======== Excerpt

N.B.: All reductions accept an additional optional argument that specifies wether the reduction is performed over the j or the i index. (see :ref:`part.cppapi` and :ref:`part.genred`)
Assume we want to compute the sum
F(p,x,y,a)_i = \left(\sum_{j=1}^N (p -a_j )^2 \exp(x_i^u + y_j^u) \right)_{i=1,\ldots,M, u=1,2,3} \in \mathbb R^{M\times 3}
where:
- p \in \mathbb R is a parameter,
- x \in \mathbb R^{M\times 3} is an x-variable indexed by i,
- y \in \mathbb R^{N\times 3} is an y-variable indexed by j,
- a \in \mathbb R^N is an y-variable indexed by j.
Using the variable placeholders presented above and the
mathematical operations listed in :ref:`part.mathOperation`,
we can define F
as a symbolic string
F = "Sum_Reduction( Square( Pm(0,1) - Vj(3,1) ) * Exp( Vi(1,3) + Vj(2,3) ), 1 )"
in which +
and -
denote the usual addition of vectors, Exp
is the (element-wise) exponential function and *
denotes scalar-vector multiplication.

================
======== Dataset extract

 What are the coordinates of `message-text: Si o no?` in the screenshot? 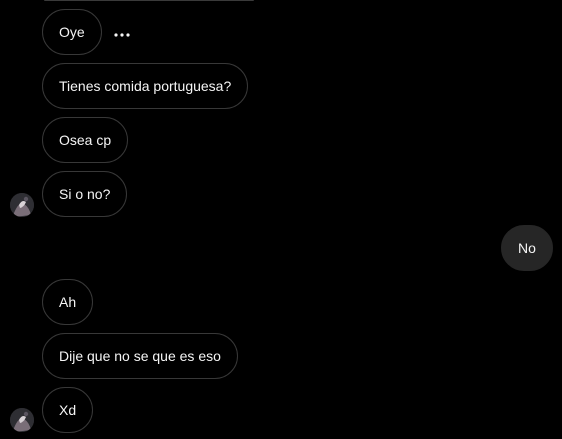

================

Swap "parameter" for "constant" in the passage of the sum reduction excerpt starting at "Assume we want" and ending at "indexed by j.", and write out that passage with the change.

Assume we want to compute the sum
F(p,x,y,a)_i = \left(\sum_{j=1}^N (p -a_j )^2 \exp(x_i^u + y_j^u) \right)_{i=1,\ldots,M, u=1,2,3} \in \mathbb R^{M\times 3}
where:
- p \in \mathbb R is a constant,
- x \in \mathbb R^{M\times 3} is an x-variable indexed by i,
- y \in \mathbb R^{N\times 3} is an y-variable indexed by j,
- a \in \mathbb R^N is an y-variable indexed by j.